- Document section -
▼

Despite Astro Boy’s adolescent audience, destruction and dismemberment weren’t unfamiliar motifs for Tezuka: MW (1976–78) was a libidinal tale of chemical warfare, while Dororo (1967–68) concerned a disembodied ronin searching for his missing limbs, both of which would find dark echoes in Urasawa’s reimagining, and further sensory impact in Pluto’s cartoon form. Tezuka was a lifelong ‘bug fanatic’ who notoriously infused his works with invertebrate metaphors, but The Greatest Robot’s androids don’t bear any of these arthropod influences. And yet Urasawa endows the robots of Pluto with clearly insectoid poise, the story’s namesake sporting an obsidian carapace reminiscent of an osamushi, Tezuka’s favourite beetle. There are also anticipations of our own viral robot megastars here: Boston Dynamics’ ‘Spot’ and Honda’s tragic ‘Asimo’ could have stepped, albeit unsteadily, from Urasawa’s world, robot celebrities that carry their own cautionary charge as much-mocked envoys from a world still hostile to the non-human.
The original Pluto manga undoubtedly handles some key plot points more effectively than its Netflix anime offspring. Our initial encounter with Brau 1589, the first robot ever to have disobeyed his protocols and murdered a human being, takes place in the dimly lit basement of a correctional facility, the terminal stillness of which is uniquely enhanced by the artist’s deftly technical and disquietingly noiseless monochromatic panels, offering a graven enclave for our ghastly comprehension that the still-sentient remnants of this broken machine might’ve experienced something akin to pleasure in its actions. Other sequences, however, truly dazzle in animated form. In the comic book, the holographic invocation of a crime scene in a police VR lab lurches with procedural dullness; in M2’s adaptation, the scene is neon-rendered into an exquisite visualisation of advanced investigative infrastructure, the fractured beams of a ryokan and the curiously discarded remnants of a tea ceremony materialising as incandescent evidence upon a laboratory floor.
‘What starts as imitation soon becomes real’, muses Doctor Tenma in Urasawa’s Pluto, observing the uncanny learning capacities of artificial intelligences. It’s a mantra that carries a disquieting resonance while watching Netflix’s adaptation:fundamentally, Pluto aims to be a morally instructive work about human agency and the longing to construct a more peaceful and equitable world. It’s without doubt a continuation, albeit secularly rephrased, of a Buddhist-inflected concern of Tezuka’s own life-long project to understand the human desire to seed new life into the world while simultaneously devaluing life through acts of intolerance and warfare. For the science fiction writer Ada Palmer, such acts of philosophically motivated animation were ultimately redemptive for Tezuka, ‘part of the creative instinct which was the only thing that made our warlike race forgivable’.
But what use is a parable we don’t learn from? With artillery smoke blossoming from Gaza and Odesa, and the not-so-veiled pronouncements of nuclear antagonism chilling the mediasphere, it’s difficult to square Urasawa’s reinterpretation of Astro Boy with anything akin to redemption while Tenma’s notion of imitation becomes all the more pressing, agonising, hopeless. Perhaps this is where we find Pluto’s timeless provocation. Do we simply replicate the language of hatred like pre-programmed automata, or work to disentangle our chaotic circuitries of cultural, technological and industrial inheritance in the hope that we might find new ways of being together?
Jamie Sutcliffe is a writer, curator and codirector of Strange Attractor Press.

▲

- Problem to work on -
Condense the paragraph of the essay on Pluto that begins "The original Pluto manga undoubtedly" into a short bulleted list that keeps its main facts.

- Data extract -
▼

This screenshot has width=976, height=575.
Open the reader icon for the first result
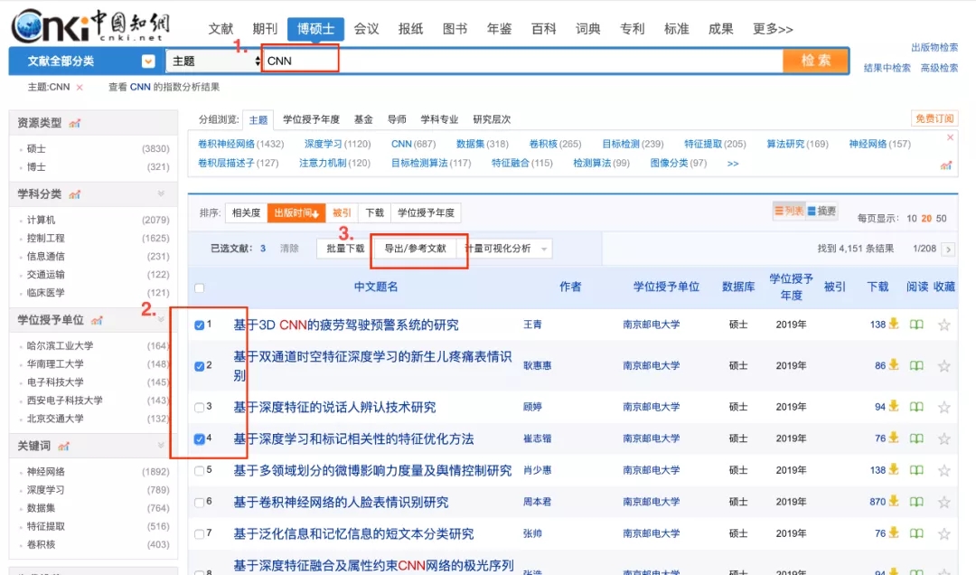point(916,325)
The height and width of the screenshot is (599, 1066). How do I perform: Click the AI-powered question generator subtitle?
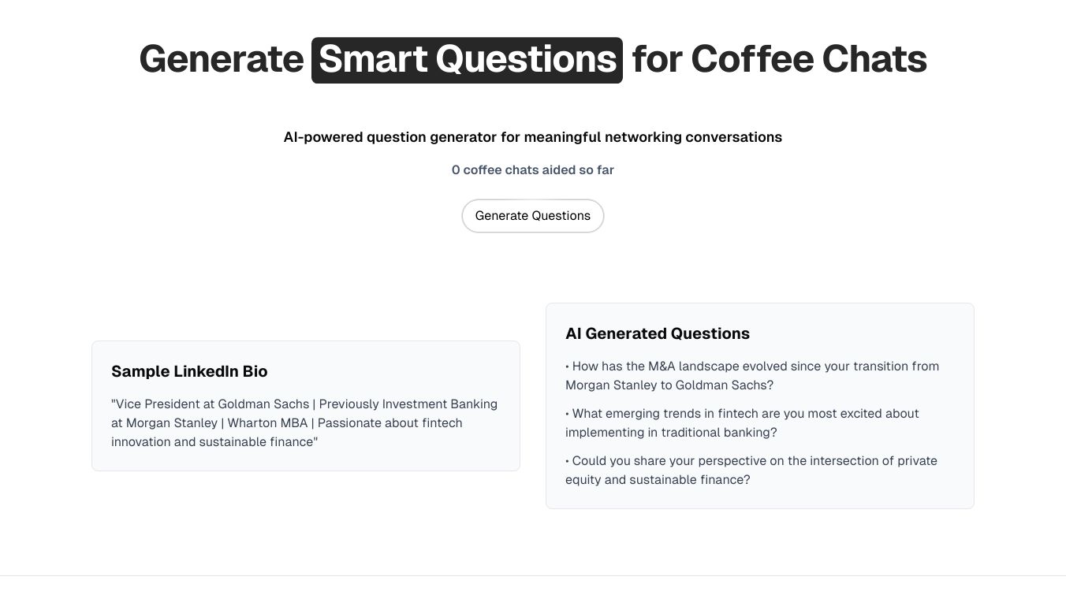533,137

▲

- Response box -
- The original manga handles some key plot points better than the Netflix anime.
- In the manga, readers first meet Brau 1589, the first robot to disobey his protocols and murder a human, in a dimly lit correctional-facility basement.
- The artist's precise, silent monochrome panels heighten that scene's stillness and the horrifying sense that the machine's still-sentient remnants may have felt something like pleasure in its actions.
- Other sequences are far better in animated form.
- In the comic, the holographic crime-scene reconstruction in a police VR lab feels procedurally dull.
- M2's adaptation renders the same scene in neon as a striking view of advanced investigative technology. The fractured beams of a ryokan and discarded tea-ceremony remnants appear as glowing evidence on the lab floor.